---------- Excerto selecionado

João Vasconcelos – Considero positivo, desde que a compensação salarial seja adequada e valorizada para fazer face às difíceis condições de vida, nomeadamente a nível da habitação, uma das maiores chagas sociais que os nossos (des)governantes teimam em não resolver.

“Se os salários fossem dignos, ninguém iria querer viver de subsídios, salvo raras exceções”

Litoralgarve – Há empresários que dizem que muitos trabalhadores preferem ficar no desemprego e receber o respectivo subsídio. Admite esse cenário?

João Vasconcelos – Então que lhe paguem salários adequados e compensadores. Se os salários fossem dignos, ninguém iria querer viver de subsídios, salvo raras exceções.

“Acredito que, com a força deste povo, dos seus trabalhadores, mais cedo do que se espera teremos uma maioria de esquerda no país”

“Até porque a direita e extrema-direita que nos governam vão “rebentar” com o país e iremos assistir a vários protestos e revoltas da parte das populações”

--------------------
---------- Dados fornecidos

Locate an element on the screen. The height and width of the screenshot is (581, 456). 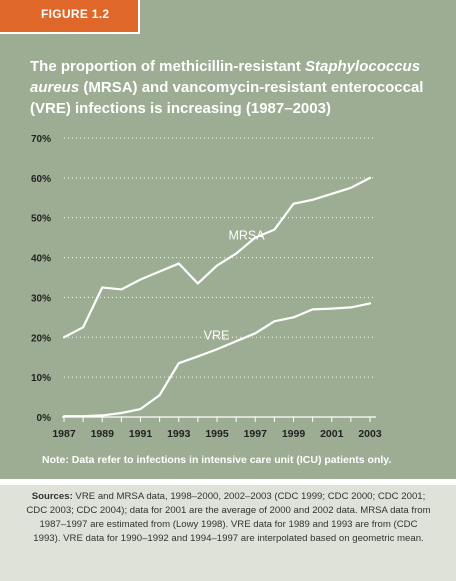
x-tick-label: 1999 is located at coordinates (294, 434).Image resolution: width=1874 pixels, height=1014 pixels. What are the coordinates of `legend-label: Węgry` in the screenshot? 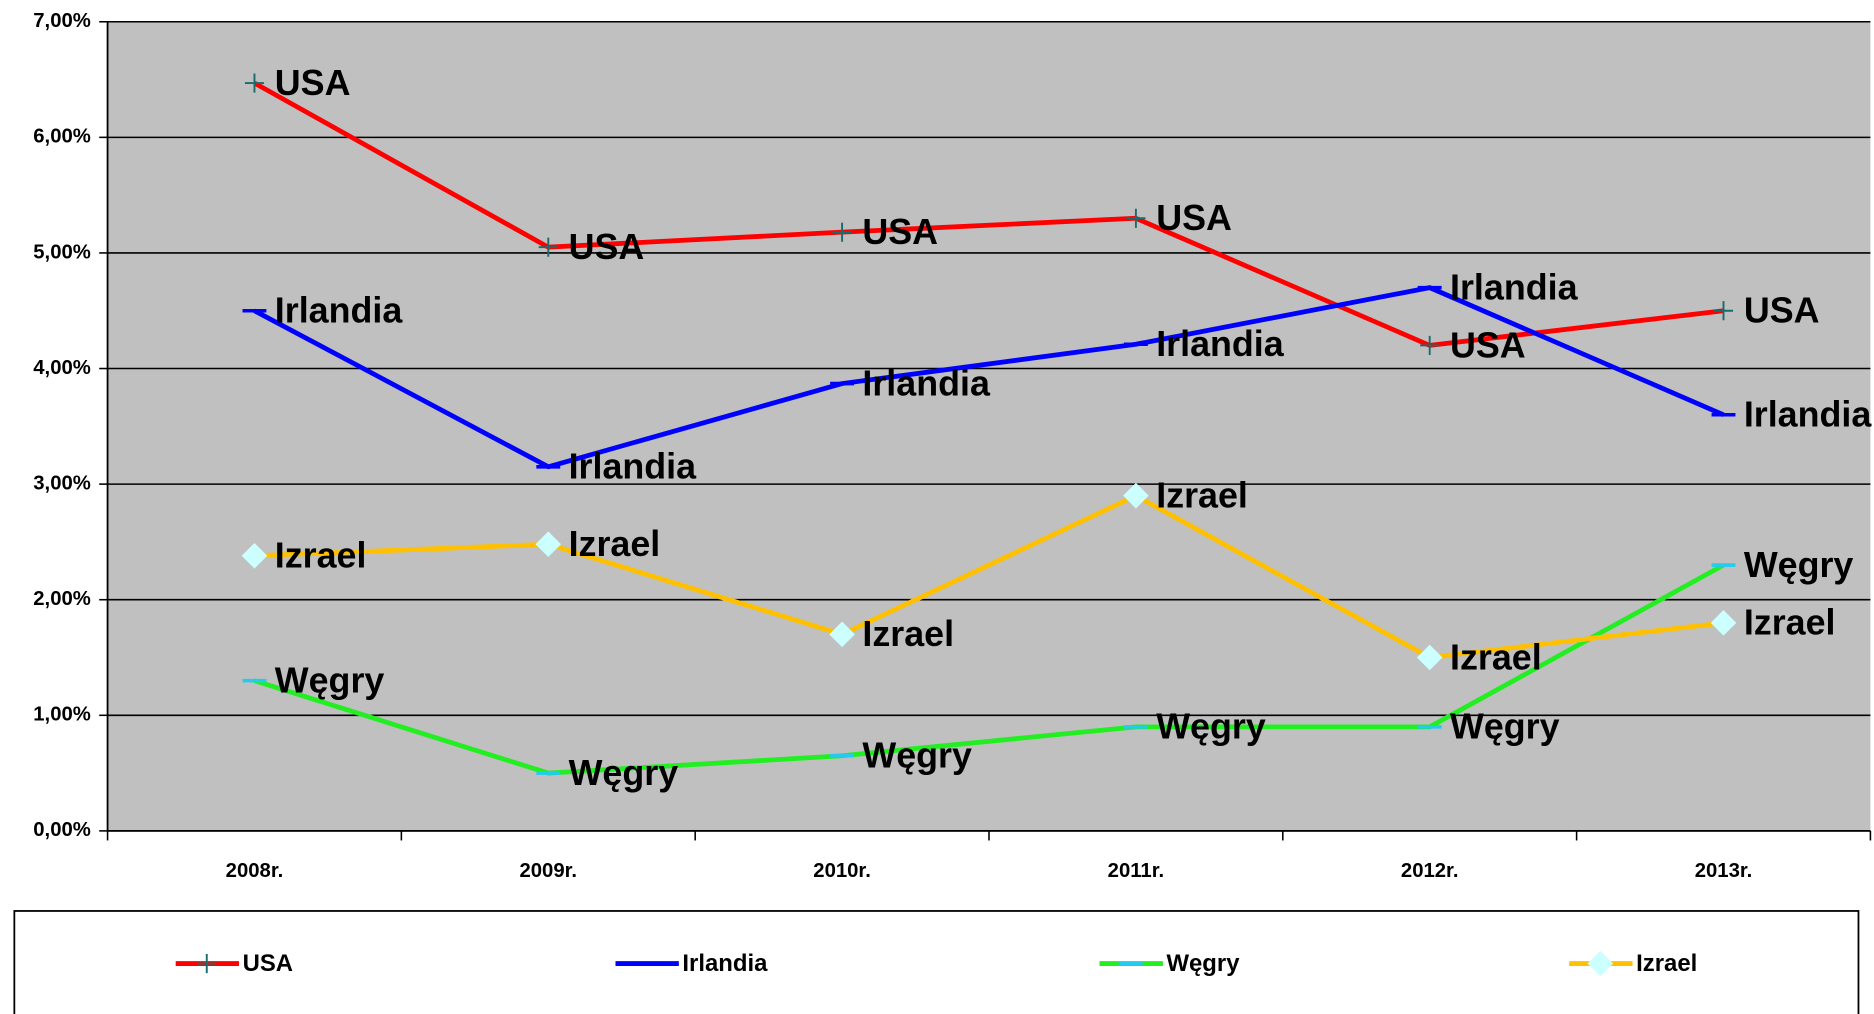 It's located at (1203, 964).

--------------------

Questões de leitura:
a – No excerto da entrevista, que problema aponta João Vasconcelos como uma das maiores chagas sociais?
b – Por favor, escreva a continuação do excerto da entrevista a partir da última frase apresentada.
A listagem não tem qualquer papel neste exercício.

Respostas do exercício:
a – A habitação.

b –
Litoralgarve – O atual governo PSD-CDS/PP, chefiado por Luís Montenegro, poderá mesmo cumprir os quatro anos de mandato, ou a dissolução da Assembleia da República será uma realidade mais tarde ou mais cedo? Com a esquerda em minoria no Parlamento, como encara os próximos anos?

João Vasconcelos – Acredito que, com a força deste povo, dos seus trabalhadores, mais cedo do que se espera teremos uma maioria de esquerda no país. Até porque a direita e extrema-direita que nos governam vão “rebentar” com o país e iremos assistir a vários protestos e revoltas da parte das populações.

Catarina Martins garantirá estabilidade na Presidência da República

Litoralgarve – Quem poderá ser a figura ideal como próximo Presidente da República para garantir estabilidade em Portugal?

João Vasconcelos – Eu voto na Catarina Martins.

Marcelo Rebelo de Sousa “fez tudo fez para Portugal ter um governo das direitas e muito contribuiu para alimentar o crescimento da extrema-direita do Chega”. “Foi o pior Presidente que tivemos em 50 anos de democracia”

Litoralgarve – Que avaliação faz aos dois mandatos de Marcelo Rebelo de Sousa, na Presidência da República? Quais os aspectos positivos e negativos que destaca?

João Vasconcelos – Foi o pior Presidente que tivemos em 50 anos de democracia. Tudo fez para Portugal ter um governo das direitas e muito contribuiu para alimentar o crescimento da extrema-direita do Chega.